:: DATA LISTING ::

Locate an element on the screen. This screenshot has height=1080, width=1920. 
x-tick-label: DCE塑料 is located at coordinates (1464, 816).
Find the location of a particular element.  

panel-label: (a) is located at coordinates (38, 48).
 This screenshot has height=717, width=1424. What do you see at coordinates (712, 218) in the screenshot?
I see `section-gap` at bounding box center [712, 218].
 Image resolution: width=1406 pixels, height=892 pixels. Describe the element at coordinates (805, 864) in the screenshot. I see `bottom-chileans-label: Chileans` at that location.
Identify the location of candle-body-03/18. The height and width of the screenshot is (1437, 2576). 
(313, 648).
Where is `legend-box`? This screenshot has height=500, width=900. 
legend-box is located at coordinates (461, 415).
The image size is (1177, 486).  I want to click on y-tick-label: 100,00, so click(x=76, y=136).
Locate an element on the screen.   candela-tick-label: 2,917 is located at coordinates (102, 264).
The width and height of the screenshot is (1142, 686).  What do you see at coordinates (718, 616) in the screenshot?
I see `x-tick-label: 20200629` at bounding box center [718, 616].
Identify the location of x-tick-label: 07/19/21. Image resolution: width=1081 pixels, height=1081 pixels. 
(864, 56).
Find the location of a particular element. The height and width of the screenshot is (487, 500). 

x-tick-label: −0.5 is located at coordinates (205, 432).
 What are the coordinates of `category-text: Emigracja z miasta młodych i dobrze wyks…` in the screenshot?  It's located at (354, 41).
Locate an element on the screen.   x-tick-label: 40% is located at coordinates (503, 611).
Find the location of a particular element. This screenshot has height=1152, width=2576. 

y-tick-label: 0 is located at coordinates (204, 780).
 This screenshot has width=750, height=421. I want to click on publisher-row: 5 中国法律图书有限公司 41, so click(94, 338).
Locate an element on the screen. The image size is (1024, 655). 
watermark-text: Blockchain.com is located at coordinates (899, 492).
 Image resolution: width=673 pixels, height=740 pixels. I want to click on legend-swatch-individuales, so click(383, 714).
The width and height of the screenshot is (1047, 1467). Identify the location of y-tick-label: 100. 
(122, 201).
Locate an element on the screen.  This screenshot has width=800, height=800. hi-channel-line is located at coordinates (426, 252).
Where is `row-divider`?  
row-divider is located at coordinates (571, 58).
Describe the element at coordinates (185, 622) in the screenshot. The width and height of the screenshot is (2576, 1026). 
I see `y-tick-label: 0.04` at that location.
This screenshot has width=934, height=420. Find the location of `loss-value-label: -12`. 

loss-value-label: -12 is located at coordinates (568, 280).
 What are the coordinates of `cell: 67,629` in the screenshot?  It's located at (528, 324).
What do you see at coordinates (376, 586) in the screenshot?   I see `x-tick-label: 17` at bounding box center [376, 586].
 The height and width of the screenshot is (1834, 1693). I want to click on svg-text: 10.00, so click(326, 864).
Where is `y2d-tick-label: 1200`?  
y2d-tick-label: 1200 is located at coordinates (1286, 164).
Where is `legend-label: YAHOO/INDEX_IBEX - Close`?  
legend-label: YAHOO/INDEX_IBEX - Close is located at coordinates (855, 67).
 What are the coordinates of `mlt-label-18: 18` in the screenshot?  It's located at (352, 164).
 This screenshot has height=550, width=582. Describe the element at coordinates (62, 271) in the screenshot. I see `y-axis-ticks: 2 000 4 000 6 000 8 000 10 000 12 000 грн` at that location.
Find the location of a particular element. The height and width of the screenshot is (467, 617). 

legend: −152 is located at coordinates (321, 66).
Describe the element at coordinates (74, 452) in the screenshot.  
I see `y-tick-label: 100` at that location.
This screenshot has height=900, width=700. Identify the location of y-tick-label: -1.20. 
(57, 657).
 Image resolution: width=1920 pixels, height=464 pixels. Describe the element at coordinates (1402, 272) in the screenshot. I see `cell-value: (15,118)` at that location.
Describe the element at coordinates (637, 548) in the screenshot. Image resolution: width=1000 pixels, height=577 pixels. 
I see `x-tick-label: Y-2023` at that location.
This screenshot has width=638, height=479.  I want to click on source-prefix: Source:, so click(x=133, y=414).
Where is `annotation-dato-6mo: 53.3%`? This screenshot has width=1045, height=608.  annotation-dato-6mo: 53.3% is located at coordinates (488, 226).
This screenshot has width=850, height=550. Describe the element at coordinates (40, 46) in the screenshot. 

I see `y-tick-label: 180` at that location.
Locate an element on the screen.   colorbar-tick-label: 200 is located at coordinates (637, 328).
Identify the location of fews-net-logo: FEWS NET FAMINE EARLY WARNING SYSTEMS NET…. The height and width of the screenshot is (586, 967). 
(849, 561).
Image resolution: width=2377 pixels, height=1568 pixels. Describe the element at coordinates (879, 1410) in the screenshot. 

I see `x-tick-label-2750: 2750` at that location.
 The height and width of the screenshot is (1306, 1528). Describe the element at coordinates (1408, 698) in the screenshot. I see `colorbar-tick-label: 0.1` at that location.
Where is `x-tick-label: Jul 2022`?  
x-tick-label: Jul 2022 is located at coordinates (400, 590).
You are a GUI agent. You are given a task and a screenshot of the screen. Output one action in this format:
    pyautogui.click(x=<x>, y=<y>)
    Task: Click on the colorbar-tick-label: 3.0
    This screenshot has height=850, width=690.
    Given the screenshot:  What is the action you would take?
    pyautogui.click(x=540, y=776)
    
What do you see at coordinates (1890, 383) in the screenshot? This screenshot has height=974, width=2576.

:: WHAT THE TASK ASKS ::
Reproduce all of the data above line for line, changing nothing.

:: WRITTEN RESPONSE ::
Locate an element on the screen. This screenshot has height=1080, width=1920. 
x-tick-label: DCE塑料 is located at coordinates (1464, 816).
Find the location of a particular element.  

panel-label: (a) is located at coordinates (38, 48).
 This screenshot has height=717, width=1424. What do you see at coordinates (712, 218) in the screenshot?
I see `section-gap` at bounding box center [712, 218].
 Image resolution: width=1406 pixels, height=892 pixels. Describe the element at coordinates (805, 864) in the screenshot. I see `bottom-chileans-label: Chileans` at that location.
Identify the location of candle-body-03/18. The height and width of the screenshot is (1437, 2576). 
(313, 648).
Where is `legend-box`? This screenshot has height=500, width=900. 
legend-box is located at coordinates (461, 415).
The image size is (1177, 486).  I want to click on y-tick-label: 100,00, so click(x=76, y=136).
Locate an element on the screen.   candela-tick-label: 2,917 is located at coordinates (102, 264).
The width and height of the screenshot is (1142, 686).  What do you see at coordinates (718, 616) in the screenshot?
I see `x-tick-label: 20200629` at bounding box center [718, 616].
Identify the location of x-tick-label: 07/19/21. Image resolution: width=1081 pixels, height=1081 pixels. 
(864, 56).
Find the location of a particular element. The height and width of the screenshot is (487, 500). 

x-tick-label: −0.5 is located at coordinates (205, 432).
 What are the coordinates of `category-text: Emigracja z miasta młodych i dobrze wyks…` in the screenshot?  It's located at (354, 41).
Locate an element on the screen.   x-tick-label: 40% is located at coordinates (503, 611).
Find the location of a particular element. This screenshot has height=1152, width=2576. 

y-tick-label: 0 is located at coordinates (204, 780).
 This screenshot has width=750, height=421. I want to click on publisher-row: 5 中国法律图书有限公司 41, so click(94, 338).
Locate an element on the screen. The image size is (1024, 655). 
watermark-text: Blockchain.com is located at coordinates (899, 492).
 Image resolution: width=673 pixels, height=740 pixels. I want to click on legend-swatch-individuales, so click(383, 714).
The width and height of the screenshot is (1047, 1467). Identify the location of y-tick-label: 100. 
(122, 201).
Locate an element on the screen.  This screenshot has width=800, height=800. hi-channel-line is located at coordinates (426, 252).
Where is `row-divider`?  
row-divider is located at coordinates (571, 58).
Describe the element at coordinates (185, 622) in the screenshot. The width and height of the screenshot is (2576, 1026). 
I see `y-tick-label: 0.04` at that location.
This screenshot has width=934, height=420. Find the location of `loss-value-label: -12`. 

loss-value-label: -12 is located at coordinates (568, 280).
 What are the coordinates of `cell: 67,629` in the screenshot?  It's located at (528, 324).
What do you see at coordinates (376, 586) in the screenshot?   I see `x-tick-label: 17` at bounding box center [376, 586].
 The height and width of the screenshot is (1834, 1693). I want to click on svg-text: 10.00, so click(326, 864).
Where is `y2d-tick-label: 1200`?  
y2d-tick-label: 1200 is located at coordinates (1286, 164).
Where is `legend-label: YAHOO/INDEX_IBEX - Close`?  
legend-label: YAHOO/INDEX_IBEX - Close is located at coordinates (855, 67).
 What are the coordinates of `mlt-label-18: 18` in the screenshot?  It's located at (352, 164).
 This screenshot has height=550, width=582. Describe the element at coordinates (62, 271) in the screenshot. I see `y-axis-ticks: 2 000 4 000 6 000 8 000 10 000 12 000 грн` at that location.
Find the location of a particular element. The height and width of the screenshot is (467, 617). 

legend: −152 is located at coordinates (321, 66).
Describe the element at coordinates (74, 452) in the screenshot.  
I see `y-tick-label: 100` at that location.
This screenshot has height=900, width=700. Identify the location of y-tick-label: -1.20. 
(57, 657).
 Image resolution: width=1920 pixels, height=464 pixels. Describe the element at coordinates (1402, 272) in the screenshot. I see `cell-value: (15,118)` at that location.
Describe the element at coordinates (637, 548) in the screenshot. Image resolution: width=1000 pixels, height=577 pixels. 
I see `x-tick-label: Y-2023` at that location.
This screenshot has width=638, height=479.  I want to click on source-prefix: Source:, so click(x=133, y=414).
Where is `annotation-dato-6mo: 53.3%`? This screenshot has width=1045, height=608.  annotation-dato-6mo: 53.3% is located at coordinates (488, 226).
This screenshot has width=850, height=550. Describe the element at coordinates (40, 46) in the screenshot. 

I see `y-tick-label: 180` at that location.
Locate an element on the screen.   colorbar-tick-label: 200 is located at coordinates (637, 328).
Identify the location of fews-net-logo: FEWS NET FAMINE EARLY WARNING SYSTEMS NET…. The height and width of the screenshot is (586, 967). 
(849, 561).
Image resolution: width=2377 pixels, height=1568 pixels. Describe the element at coordinates (879, 1410) in the screenshot. 

I see `x-tick-label-2750: 2750` at that location.
 The height and width of the screenshot is (1306, 1528). Describe the element at coordinates (1408, 698) in the screenshot. I see `colorbar-tick-label: 0.1` at that location.
Where is `x-tick-label: Jul 2022`?  
x-tick-label: Jul 2022 is located at coordinates (400, 590).
You are a GUI agent. You are given a task and a screenshot of the screen. Output one action in this format:
    pyautogui.click(x=<x>, y=<y>)
    Task: Click on the colorbar-tick-label: 3.0
    This screenshot has height=850, width=690.
    Given the screenshot:  What is the action you would take?
    pyautogui.click(x=540, y=776)
    
What do you see at coordinates (1890, 383) in the screenshot? This screenshot has height=974, width=2576.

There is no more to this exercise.